Can also modify the yaml file directly with the following keys:

- embed_dim - `int` - must be >0:
    - the output size for the network; also the input size for
    the next neural network above it
- mode - `str` - [`mlp`, `deepset`]:
    - the type of network to be used for each AwkwardNN network block
- fixed_mode - `str` - [`mlp`, `deepset`]:
    - the type of network to be used for each fixed network block
- jagged_mode - `str` - [`vanilla_rnn`, `gru`, `lstm`, `deepset`]:
    - the type of network to be used for each jagged network block
- object_mode - `str` - [`vanilla_rnn`, `gru`, `lstm`, `deepset`]:
    - the type of network to be used for each object network block
- nested_mode - `str` - [`vanilla_rnn`, `lstm`, `gru`, `deepset`, `mlp`]:
    - the type of network to be used for each nested network block
- hidden_sizes - `str`:
    - a string of comma separated, positive integers, surround by parentheses
    - e.g. "(30, 56, 32, 50)" or "(100, 100)"

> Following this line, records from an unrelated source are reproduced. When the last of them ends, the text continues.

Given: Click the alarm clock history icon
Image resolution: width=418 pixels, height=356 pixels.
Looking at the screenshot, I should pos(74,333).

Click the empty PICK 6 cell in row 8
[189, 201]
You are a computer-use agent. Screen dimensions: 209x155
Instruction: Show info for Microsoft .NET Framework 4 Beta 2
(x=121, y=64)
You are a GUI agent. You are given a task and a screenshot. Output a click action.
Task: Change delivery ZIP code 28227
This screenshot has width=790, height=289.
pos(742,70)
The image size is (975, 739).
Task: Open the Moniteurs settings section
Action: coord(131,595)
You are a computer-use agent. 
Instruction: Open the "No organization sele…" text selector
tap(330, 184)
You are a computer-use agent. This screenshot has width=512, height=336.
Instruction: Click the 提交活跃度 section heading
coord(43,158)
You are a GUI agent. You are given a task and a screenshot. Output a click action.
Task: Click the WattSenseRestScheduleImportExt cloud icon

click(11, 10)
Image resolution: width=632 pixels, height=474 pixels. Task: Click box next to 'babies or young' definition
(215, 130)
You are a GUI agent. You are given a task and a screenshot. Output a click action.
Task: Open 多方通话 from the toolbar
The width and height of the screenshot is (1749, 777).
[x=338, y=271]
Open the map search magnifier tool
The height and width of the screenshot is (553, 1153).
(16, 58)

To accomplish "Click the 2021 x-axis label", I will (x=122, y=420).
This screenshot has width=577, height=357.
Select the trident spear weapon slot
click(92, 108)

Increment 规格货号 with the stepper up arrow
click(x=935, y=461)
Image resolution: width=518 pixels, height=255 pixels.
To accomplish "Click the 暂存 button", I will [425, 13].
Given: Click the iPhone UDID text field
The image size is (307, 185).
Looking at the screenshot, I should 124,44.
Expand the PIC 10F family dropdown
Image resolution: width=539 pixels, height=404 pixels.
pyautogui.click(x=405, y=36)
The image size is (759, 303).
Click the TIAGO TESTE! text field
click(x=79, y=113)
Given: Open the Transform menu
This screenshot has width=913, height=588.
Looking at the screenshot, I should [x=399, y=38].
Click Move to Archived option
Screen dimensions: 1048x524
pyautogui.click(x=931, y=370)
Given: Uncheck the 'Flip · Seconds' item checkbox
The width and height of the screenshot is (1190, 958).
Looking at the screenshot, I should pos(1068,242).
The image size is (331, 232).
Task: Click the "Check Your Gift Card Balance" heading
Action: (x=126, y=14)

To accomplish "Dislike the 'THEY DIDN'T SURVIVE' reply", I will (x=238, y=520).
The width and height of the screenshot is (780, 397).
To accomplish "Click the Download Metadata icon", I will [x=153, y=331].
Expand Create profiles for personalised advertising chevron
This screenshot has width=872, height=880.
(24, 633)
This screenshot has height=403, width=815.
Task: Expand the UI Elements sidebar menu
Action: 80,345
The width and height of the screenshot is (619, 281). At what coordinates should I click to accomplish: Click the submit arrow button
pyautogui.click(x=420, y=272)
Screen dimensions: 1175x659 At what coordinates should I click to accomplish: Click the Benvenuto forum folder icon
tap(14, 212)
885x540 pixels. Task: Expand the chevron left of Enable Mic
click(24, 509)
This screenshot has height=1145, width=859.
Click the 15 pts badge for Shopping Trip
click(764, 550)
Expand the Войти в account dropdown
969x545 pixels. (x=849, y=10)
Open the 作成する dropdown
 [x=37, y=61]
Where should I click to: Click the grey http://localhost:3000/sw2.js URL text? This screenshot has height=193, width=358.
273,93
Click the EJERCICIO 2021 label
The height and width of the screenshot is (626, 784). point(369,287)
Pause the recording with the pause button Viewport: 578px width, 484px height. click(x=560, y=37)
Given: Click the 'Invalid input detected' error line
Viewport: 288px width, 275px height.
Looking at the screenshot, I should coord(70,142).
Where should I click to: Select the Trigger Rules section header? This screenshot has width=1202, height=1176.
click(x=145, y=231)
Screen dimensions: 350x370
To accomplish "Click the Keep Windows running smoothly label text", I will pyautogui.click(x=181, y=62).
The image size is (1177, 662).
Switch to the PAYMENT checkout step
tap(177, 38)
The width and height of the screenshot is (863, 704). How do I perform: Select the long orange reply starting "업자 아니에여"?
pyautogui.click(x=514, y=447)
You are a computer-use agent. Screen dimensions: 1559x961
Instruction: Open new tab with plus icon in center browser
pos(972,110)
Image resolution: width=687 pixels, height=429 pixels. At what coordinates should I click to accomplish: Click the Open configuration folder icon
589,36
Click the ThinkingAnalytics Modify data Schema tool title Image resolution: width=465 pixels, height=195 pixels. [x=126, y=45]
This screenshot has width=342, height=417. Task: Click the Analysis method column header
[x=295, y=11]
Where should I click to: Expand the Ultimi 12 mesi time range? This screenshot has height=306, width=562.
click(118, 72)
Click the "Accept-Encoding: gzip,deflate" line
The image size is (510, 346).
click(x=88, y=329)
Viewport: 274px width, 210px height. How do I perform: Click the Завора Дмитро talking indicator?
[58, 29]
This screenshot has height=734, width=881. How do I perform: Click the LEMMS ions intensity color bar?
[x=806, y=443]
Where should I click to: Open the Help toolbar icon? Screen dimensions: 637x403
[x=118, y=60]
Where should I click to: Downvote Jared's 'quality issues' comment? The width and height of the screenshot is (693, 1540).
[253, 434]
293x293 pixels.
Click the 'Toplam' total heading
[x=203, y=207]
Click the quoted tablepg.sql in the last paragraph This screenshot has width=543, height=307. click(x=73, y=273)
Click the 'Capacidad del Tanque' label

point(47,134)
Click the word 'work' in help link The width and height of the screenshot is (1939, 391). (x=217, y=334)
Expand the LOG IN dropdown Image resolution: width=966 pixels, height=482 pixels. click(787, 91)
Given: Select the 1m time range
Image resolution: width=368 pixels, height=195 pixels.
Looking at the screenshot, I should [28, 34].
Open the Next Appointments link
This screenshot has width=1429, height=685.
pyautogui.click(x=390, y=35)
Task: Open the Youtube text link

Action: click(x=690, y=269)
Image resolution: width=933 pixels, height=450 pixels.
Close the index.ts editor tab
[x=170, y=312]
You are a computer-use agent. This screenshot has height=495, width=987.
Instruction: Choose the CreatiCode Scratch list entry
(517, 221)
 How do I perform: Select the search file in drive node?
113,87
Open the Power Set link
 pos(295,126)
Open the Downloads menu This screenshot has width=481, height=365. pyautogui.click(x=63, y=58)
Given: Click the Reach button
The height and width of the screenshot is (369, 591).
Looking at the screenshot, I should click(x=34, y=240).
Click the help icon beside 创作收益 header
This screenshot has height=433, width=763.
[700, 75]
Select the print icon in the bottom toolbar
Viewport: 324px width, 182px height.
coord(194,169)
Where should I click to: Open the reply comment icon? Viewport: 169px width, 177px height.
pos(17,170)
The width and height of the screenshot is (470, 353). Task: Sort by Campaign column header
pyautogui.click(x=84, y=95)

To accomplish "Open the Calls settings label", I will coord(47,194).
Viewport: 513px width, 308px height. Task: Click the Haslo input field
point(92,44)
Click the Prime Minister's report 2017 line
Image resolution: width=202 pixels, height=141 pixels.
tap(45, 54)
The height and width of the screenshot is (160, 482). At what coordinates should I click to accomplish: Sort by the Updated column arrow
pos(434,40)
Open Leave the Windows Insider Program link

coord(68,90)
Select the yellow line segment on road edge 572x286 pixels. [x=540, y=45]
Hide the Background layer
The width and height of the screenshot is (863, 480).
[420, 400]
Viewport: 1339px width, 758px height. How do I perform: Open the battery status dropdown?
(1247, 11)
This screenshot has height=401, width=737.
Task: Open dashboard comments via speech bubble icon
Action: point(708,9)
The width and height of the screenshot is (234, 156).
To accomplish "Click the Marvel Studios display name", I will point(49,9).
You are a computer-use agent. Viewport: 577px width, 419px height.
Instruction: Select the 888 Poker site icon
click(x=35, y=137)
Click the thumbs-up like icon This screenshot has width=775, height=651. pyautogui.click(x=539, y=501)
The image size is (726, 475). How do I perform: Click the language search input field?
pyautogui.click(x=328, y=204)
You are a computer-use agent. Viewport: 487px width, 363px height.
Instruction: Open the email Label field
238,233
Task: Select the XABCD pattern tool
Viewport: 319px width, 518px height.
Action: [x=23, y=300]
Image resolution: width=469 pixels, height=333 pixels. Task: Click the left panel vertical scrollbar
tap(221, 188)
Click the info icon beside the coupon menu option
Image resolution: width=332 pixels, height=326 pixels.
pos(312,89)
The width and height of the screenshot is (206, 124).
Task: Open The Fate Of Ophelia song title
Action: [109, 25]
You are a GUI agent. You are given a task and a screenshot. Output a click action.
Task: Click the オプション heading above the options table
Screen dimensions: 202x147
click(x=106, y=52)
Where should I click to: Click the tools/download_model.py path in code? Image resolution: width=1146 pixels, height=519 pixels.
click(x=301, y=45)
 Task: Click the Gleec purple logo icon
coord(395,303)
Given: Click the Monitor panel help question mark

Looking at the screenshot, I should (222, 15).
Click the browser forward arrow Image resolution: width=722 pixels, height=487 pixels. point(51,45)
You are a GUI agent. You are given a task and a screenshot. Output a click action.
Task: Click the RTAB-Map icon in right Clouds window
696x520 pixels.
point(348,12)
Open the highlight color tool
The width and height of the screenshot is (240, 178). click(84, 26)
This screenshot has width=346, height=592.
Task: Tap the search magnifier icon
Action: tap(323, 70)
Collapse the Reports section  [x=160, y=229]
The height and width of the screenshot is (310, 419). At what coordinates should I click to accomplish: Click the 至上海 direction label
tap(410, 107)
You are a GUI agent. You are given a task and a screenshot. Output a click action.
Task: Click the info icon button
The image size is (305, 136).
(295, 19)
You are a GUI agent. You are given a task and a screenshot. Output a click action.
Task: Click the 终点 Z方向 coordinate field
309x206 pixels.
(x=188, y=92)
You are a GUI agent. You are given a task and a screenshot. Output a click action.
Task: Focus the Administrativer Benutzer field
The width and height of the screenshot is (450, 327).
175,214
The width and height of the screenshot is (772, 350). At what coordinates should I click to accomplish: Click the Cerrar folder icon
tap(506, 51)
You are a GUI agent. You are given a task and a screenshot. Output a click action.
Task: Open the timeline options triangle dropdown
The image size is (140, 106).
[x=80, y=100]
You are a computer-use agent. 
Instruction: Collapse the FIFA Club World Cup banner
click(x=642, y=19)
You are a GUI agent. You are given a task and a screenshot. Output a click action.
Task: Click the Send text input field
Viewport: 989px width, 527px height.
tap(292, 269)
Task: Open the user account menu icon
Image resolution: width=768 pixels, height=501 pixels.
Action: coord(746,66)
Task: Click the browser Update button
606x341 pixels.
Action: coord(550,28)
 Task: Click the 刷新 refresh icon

    - the number of nodes in each layer of an mlp
- nonlinearity - `str` - [`relu`, `tanh`]:
    - nonlinear functions to used for `mlp`, `deepset`, & `vanilla_rnn`
- phi_sizes - `str`:
    - a string of comma separated, positive integers, surround by parentheses
    - the number of nodes in each layer of the first network in a
    deepset network
- rho_sizes - `str`:
    - a string of comma separated, positive integers, surround by parentheses
    - the number of nodes in each layer of the second network in a
    deepset network
- fields - `str`:
    - list of fields used to train a network block
- use - `bool`:
    - this field is by default not present in the yaml file, but it can be
    added as a field for any specific network mode - fixed, jagged, object, nested -
    to indicate whether it should be use or not.

Note: can also comment out individual fields if you don't want to
use them during training (comment out with #)